Gospel Reflection Dec 19 – Msgr. Hendricks
Sunday, December 19
Fourth Sunday of Advent
Lk 1: 39-45
Gospel:
Mary set out
and traveled to the hill country in haste
to a town of Judah,
where she entered the house of Zechariah
and greeted Elizabeth.
When Elizabeth heard Mary’s greeting,
the infant leaped in her womb,
and Elizabeth, filled with the Holy Spirit,
cried out in a loud voice and said,
“Blessed are you among women,
and blessed is the fruit of your womb.
And how does this happen to me,
that the mother of my Lord should come to me?
For at the moment the sound of your greeting reached my ears,
the infant in my womb leaped for joy.
Blessed are you who believed
that what was spoken to you by the Lord
would be fulfilled.”
Gospel Reflection:
The meeting of the Virgin Mary and Elizabeth is recorded for us only in the gospel of Luke. It is a summit meeting if you will, between two women who have been chosen by God to fulfill the prophecies of the Hebrew Scriptures, and bring both healing and salvation to the world. Their faithfulness cannot be measured!
Mary and Elizabeth, cousins and friends, meet to confirm their faith in the promises of God to them.

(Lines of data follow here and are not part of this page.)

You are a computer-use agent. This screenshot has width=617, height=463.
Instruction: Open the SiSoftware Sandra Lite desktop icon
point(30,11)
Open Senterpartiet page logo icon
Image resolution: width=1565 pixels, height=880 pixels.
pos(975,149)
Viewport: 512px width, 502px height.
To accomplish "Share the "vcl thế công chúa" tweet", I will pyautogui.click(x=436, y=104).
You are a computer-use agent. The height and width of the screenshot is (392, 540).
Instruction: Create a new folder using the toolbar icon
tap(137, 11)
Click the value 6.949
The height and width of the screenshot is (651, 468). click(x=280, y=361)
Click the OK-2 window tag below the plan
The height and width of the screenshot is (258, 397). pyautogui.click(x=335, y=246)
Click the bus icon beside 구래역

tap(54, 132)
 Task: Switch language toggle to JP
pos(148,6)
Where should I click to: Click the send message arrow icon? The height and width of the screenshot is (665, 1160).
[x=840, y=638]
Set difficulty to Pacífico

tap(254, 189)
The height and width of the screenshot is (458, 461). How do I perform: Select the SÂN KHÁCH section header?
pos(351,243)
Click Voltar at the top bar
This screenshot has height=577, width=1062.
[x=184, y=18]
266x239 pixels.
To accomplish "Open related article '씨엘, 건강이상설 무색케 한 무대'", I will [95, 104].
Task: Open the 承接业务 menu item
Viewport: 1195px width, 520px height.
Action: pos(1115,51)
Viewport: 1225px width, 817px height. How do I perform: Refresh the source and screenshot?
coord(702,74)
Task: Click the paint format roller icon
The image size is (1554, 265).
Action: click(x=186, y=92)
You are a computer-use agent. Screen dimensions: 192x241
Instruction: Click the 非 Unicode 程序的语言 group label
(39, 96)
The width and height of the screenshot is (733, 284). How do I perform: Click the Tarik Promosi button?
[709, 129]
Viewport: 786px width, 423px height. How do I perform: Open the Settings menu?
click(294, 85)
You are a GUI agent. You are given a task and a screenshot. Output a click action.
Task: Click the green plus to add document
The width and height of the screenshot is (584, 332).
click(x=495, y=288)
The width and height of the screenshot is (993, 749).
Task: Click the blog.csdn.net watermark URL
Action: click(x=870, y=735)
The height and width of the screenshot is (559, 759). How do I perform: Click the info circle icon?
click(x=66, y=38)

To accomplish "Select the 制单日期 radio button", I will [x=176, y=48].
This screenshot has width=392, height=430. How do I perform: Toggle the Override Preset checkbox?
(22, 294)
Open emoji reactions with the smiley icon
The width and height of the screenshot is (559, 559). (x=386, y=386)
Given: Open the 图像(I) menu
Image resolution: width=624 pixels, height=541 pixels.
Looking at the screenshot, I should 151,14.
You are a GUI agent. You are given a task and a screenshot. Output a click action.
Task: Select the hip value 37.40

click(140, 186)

Both are women of their day and culture. Both bear the ultimate gift for the world and for their time. Elizabeth had been sterile and could not bear a child. In her culture she was shamed and as the gospel tells us that when she realized, even in her old age that she would bear a child she proclaims that God had removed her reproach from among men.
But Elizabeth who bears a son, John the Baptist, becomes the mother of a strange and forceful prophet. He baptizes a baptism of repentance. Mary also bears a son Jesus, who opens the gates of heaven for all by his birth, his life, and death, and finally in his Resurrection.
The meeting of these two precious women allow the plan of God to take shape and be accomplished in their time and ours. Later in the passage which follows, Mary will proclaim the prayer used in the Church at Vespers, her Magnificat, as she tells the wonderful story of how God acts in all human history and how God acts in ours.
As Christmas draws near this passage from the gospel today sets the stage for the long journey of everyone back to God and the life He has prepared for us.
Prepare your hearts for Christmas by rereading this wonderful gospel of God’s love.